Prior to this, Dutch investigators visited the Philippines and spoke with the Philippine National Police which boasted of having solid evidence against Sison who the European Union considers as a political refugee.
Sison was freed Sept. 13 after the court found the insufficient evidence against him to warrant being placed in continued custody. He was arrested on August 28, at the same time the Dutch police raided the international office of the National Democratic Front and houses of other NDF personnel.
Below is an unofficial translation of the Dutch official press release:
Appeal to put Sison in detention rejected
The Hague, 3 October 2007 – The Court of Appeal in Den Haag today rejected the appeal of the public prosecution to put Sison in detention. The Court dismissed that demand. Sison, a long-time resident in the Netherlands, is alleged to be the leader of the Communist Party of the Philippines. He is accused of giving the order for the assassination attacks in 2003 and 2004 in the Philippines on a number of dissident leaders of that party, or inciting those attacks. The attacks were supposed to have been carried out by a unit of the National People’s Army (NPA), a part of the CPP.

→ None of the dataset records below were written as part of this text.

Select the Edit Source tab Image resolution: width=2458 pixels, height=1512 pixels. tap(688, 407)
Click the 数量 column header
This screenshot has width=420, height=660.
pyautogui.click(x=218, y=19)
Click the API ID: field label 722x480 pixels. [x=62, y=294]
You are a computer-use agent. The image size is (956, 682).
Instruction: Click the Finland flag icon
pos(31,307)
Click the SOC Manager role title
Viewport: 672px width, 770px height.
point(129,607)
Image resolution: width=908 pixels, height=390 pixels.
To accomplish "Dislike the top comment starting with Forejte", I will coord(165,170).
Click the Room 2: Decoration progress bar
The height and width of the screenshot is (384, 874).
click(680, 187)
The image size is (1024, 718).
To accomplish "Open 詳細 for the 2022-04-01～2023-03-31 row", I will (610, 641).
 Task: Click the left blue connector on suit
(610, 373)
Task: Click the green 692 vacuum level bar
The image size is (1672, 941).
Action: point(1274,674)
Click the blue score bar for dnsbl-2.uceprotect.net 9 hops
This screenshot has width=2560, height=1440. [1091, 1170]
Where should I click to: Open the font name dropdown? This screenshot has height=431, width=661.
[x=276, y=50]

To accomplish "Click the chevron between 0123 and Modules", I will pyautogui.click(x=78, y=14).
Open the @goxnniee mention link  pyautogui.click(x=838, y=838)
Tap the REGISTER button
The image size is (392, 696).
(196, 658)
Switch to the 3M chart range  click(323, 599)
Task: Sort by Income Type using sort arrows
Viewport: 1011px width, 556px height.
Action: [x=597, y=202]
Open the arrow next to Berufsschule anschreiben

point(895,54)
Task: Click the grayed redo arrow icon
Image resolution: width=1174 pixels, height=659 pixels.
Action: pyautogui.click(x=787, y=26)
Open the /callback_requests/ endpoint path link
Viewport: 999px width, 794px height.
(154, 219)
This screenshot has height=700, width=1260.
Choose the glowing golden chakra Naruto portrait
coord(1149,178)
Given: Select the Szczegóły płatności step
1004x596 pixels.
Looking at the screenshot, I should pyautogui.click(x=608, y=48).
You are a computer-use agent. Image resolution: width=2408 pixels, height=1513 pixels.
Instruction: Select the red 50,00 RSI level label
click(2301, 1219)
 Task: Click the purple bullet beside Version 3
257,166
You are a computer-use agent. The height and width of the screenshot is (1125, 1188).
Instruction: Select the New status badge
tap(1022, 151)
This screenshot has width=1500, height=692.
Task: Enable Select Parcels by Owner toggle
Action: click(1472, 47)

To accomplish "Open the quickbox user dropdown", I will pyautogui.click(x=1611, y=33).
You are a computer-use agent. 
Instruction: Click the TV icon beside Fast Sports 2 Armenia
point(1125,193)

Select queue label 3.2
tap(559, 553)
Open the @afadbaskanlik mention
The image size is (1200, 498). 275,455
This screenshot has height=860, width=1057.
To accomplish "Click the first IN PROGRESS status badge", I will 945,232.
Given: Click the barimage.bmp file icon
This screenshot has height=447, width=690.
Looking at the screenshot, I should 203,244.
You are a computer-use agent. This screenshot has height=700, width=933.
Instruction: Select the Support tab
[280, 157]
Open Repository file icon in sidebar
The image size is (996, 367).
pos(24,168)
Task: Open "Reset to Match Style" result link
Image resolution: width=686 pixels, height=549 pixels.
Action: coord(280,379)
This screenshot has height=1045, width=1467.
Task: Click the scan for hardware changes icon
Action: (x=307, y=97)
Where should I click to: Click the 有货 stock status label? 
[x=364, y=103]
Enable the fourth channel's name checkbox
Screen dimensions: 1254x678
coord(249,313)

The Court also supports the decision of the district court that “serious accusations” are not present to compel the application of temporary custody against the suspect. The court has indeed determined that the dossier contains numerous indications that Sison, during his stay in the Netherlands, continued to fulfil a prominent role within the CPP. The court finds that the position of Sison within the party in its generality is not (yet) sufficient to merit serious accusations or confirm his criminal responsibility. The dossier does not sufficiently provide concrete proof that will establish Sison to have any form of direct connection to the commission of the assassination attacks.
The Court has also found that the accusations with regard to the time period as very indefinite and could not be considered reliable. It is in this connection that the Court points to the possible political context of the facts and circumstances that the accussing statements were gathered the Philippines.
The Court points out further that the investigation can take a long time and it is not sure if the defense can sufficiently exercise its right to cross examination.